CodeHunter pushes behavioural malware checks upstream
CodeHunter has expanded its behavioural malware analysis and threat intelligence platform into software development workflows, aiming to identify risky software artefacts before they run in enterprise environments.
It is extending its behavioural intent technology beyond traditional malware analysis to support software supply chain security decisions across the software development lifecycle. The move comes as more artefacts flow through automated build and release pipelines, alongside a rise in AI-generated and fast-changing malware.
Industry research has highlighted the scale of the issue. Gartner has described software supply chains as spanning organisational boundaries and involving external entities as well as internal systems. It has also warned that weak integrity checks on software artefacts can allow attackers to poison delivery pipelines and compromise software during distribution.
Shift upstream
CodeHunter built its original platform as an alternative to signature-based malware detection, focusing on how software behaves rather than static indicators of compromise or known-bad patterns. It is now applying that approach earlier in development and across a wider range of artefacts.
Under the expanded model, the platform analyses inbound software, internally developed components, and third-party artefacts. It combines control-flow and behavioural analysis with rule sets and observations from a dynamic sandbox environment. The output is a Behavioural Intent Profile, described as a deterministic and explainable record of expected behaviour and associated risk.
CodeHunter positions the profile as the basis for security and engineering decisions on whether to accept software into internal environments, including whether to allow, block, quarantine, or escalate an artefact for review before it is promoted through a pipeline or deployed to production.
"Malware has changed, but so has how software enters the enterprise, with organizations now moving enormous volumes of runnable artifacts through CI/CD pipelines at machine speed," said Chris O'Ferrell, CodeHunter CEO.
"This next phase for CodeHunter is about extending behavioral intent analysis upstream, so teams can prevent malicious or policy-violating software from executing in the first place, not just detect it after a compromise," O'Ferrell said.
How it works
The platform produces a static verdict within minutes, while dynamic analysis runs in parallel. CodeHunter argues this reduces reliance on known-bad indicators and avoids the time constraints of detonation-style sandboxing alone.

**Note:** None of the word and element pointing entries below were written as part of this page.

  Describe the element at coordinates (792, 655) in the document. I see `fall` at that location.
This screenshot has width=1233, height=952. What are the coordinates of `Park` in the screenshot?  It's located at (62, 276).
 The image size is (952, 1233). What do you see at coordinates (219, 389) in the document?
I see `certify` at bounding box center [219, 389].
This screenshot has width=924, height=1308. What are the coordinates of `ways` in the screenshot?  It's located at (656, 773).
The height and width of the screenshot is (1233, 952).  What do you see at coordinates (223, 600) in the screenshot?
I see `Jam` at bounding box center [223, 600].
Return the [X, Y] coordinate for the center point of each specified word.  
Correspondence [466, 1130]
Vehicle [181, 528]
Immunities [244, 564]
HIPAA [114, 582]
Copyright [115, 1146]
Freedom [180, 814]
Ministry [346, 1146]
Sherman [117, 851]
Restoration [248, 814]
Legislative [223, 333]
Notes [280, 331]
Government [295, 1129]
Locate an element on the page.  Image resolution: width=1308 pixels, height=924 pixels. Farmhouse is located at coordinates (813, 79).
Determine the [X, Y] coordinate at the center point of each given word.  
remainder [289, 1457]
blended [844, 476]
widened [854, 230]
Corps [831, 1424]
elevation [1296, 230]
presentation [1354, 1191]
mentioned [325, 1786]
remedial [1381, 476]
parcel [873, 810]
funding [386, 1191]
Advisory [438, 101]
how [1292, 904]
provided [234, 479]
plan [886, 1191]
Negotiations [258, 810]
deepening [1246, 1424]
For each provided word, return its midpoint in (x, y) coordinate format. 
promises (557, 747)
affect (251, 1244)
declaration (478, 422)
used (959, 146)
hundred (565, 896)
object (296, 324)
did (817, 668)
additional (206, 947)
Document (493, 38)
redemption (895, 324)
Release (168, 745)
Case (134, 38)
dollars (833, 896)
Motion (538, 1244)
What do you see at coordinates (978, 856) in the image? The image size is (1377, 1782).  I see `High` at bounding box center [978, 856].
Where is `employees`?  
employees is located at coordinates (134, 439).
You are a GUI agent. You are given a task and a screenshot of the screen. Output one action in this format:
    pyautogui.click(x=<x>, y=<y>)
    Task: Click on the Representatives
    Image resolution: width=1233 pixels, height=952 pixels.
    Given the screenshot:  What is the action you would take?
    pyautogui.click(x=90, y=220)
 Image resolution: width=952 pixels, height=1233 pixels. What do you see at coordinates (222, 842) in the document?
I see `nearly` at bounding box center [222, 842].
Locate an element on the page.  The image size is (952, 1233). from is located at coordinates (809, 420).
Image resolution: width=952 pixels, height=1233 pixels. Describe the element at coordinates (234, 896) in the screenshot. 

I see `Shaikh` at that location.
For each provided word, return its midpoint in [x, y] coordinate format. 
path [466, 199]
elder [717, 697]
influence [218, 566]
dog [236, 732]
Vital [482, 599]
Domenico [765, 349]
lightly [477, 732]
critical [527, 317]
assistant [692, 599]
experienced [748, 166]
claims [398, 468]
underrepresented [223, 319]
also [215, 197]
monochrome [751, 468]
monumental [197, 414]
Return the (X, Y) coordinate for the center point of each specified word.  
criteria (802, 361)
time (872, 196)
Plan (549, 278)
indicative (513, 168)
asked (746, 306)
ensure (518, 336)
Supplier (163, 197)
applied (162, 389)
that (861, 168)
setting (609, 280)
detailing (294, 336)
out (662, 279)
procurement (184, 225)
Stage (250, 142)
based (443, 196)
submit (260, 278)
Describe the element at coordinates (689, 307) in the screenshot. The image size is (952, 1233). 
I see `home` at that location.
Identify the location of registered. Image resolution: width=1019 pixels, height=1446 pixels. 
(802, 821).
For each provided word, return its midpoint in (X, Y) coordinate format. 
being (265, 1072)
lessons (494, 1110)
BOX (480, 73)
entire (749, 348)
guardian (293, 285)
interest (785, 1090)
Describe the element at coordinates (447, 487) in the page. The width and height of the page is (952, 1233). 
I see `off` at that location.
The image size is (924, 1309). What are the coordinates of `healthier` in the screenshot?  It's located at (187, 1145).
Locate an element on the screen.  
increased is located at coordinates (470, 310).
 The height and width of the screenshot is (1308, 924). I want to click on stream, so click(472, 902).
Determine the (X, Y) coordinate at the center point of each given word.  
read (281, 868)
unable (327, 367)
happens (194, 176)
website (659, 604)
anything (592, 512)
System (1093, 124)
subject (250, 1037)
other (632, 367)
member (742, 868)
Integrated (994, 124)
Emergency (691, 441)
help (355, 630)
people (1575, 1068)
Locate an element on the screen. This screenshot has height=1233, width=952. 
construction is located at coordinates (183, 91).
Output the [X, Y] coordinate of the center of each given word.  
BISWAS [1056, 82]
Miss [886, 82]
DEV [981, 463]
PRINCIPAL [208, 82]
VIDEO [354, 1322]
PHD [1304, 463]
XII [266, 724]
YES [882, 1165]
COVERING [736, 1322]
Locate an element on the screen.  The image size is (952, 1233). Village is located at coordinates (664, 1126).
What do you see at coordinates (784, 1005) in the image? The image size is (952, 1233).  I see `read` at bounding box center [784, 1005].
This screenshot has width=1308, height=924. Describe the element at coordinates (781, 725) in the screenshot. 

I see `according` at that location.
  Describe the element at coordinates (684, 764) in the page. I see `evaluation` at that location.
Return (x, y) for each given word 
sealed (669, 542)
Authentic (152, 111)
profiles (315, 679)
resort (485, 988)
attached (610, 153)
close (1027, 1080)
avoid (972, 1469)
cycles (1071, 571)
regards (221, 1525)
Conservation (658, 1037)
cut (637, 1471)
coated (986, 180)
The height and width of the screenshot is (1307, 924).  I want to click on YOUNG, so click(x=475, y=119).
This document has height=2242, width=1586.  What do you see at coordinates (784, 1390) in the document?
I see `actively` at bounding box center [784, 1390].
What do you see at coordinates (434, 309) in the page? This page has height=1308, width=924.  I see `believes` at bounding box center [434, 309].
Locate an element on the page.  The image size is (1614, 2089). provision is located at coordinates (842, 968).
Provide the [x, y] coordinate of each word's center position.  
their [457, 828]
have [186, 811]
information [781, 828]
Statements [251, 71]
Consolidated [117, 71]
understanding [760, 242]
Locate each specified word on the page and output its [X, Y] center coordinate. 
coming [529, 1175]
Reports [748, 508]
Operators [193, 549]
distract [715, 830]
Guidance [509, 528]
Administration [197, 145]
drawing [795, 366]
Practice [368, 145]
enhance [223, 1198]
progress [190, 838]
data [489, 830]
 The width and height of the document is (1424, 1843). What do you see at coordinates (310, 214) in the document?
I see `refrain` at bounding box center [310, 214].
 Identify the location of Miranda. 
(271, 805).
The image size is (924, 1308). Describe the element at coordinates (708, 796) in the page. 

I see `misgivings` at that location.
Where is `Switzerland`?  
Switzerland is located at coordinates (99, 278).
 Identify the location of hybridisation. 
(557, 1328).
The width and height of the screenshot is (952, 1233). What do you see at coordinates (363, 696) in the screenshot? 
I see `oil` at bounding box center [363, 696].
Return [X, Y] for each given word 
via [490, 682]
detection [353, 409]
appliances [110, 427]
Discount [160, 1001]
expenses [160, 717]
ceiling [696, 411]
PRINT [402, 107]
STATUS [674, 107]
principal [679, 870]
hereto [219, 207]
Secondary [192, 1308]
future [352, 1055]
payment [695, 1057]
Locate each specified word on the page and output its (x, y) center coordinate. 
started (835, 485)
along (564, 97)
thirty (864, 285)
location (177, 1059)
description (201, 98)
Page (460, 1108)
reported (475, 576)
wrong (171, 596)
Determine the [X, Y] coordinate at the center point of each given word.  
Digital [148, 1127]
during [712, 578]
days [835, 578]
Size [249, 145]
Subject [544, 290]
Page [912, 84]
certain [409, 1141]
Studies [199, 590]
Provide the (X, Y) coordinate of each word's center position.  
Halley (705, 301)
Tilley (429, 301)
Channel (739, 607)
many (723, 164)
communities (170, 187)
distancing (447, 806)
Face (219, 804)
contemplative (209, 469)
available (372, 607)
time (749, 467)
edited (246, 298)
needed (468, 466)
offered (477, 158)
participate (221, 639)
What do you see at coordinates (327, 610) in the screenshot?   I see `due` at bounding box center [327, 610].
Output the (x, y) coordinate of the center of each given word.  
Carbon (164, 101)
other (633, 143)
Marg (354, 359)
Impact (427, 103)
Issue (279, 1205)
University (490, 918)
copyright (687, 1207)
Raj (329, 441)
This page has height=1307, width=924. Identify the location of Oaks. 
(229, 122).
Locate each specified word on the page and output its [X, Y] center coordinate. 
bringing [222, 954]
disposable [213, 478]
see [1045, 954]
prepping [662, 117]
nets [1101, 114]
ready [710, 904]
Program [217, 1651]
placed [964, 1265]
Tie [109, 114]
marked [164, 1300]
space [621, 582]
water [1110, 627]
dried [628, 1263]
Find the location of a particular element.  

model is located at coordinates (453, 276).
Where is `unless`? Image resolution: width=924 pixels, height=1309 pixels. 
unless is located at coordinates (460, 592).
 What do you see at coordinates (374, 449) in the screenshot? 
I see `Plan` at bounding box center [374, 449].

The platform is designed to assess artefacts that appear trustworthy on the surface, such as a signed binary from a trusted source or one produced during a build process. It can flag behaviours such as unexpected network activity, privilege escalation, or system modifications that violate internal policy, even when software appears benign and carries valid signatures.
Organisations can apply Behavioural Intent Profiles across CI/CD pipelines, security operations processes, and production environments, covering software built internally, acquired from third parties, or introduced through supplier relationships.
Integration layer
CodeHunter does not aim to replace existing security tools. Instead, it positions the platform as an out-of-band analysis layer that integrates through APIs, connectors, and artefact submission workflows, returning verdicts and behavioural context to tools used by security and engineering teams.
It lists CI/CD systems, SIEMs, SOAR tools, and EDR platforms as integration targets. The approach reflects a broader trend in security operations, where organisations increasingly rely on multiple control points across development and runtime environments rather than a single gatekeeper.
Deterministic enforcement
CodeHunter is also emphasising how it makes enforcement decisions. While it says AI can assist with malware discovery and analyst productivity, it describes its own decisioning as deterministic and explainable to support consistency, auditability, and governance requirements in regulated environments.
The company frames this as a response to AI-generated or rapidly mutating artefacts that can evade static checks and some sandbox-driven detection. In that context, earlier behavioural assessment is becoming a key requirement for organisations running large-scale development pipelines and distributing software across hybrid estates.
The next phase of the platform includes improvements to handle higher CI/CD volumes, broaden coverage across supply chain and SDLC processes, and strengthen governance and traceability. Founded in 2021, CodeHunter says it has roots in US government research labs. It works across endpoints, cloud workloads, and development pipelines, focusing on pre-execution inspection and policy enforcement driven by behavioural analysis.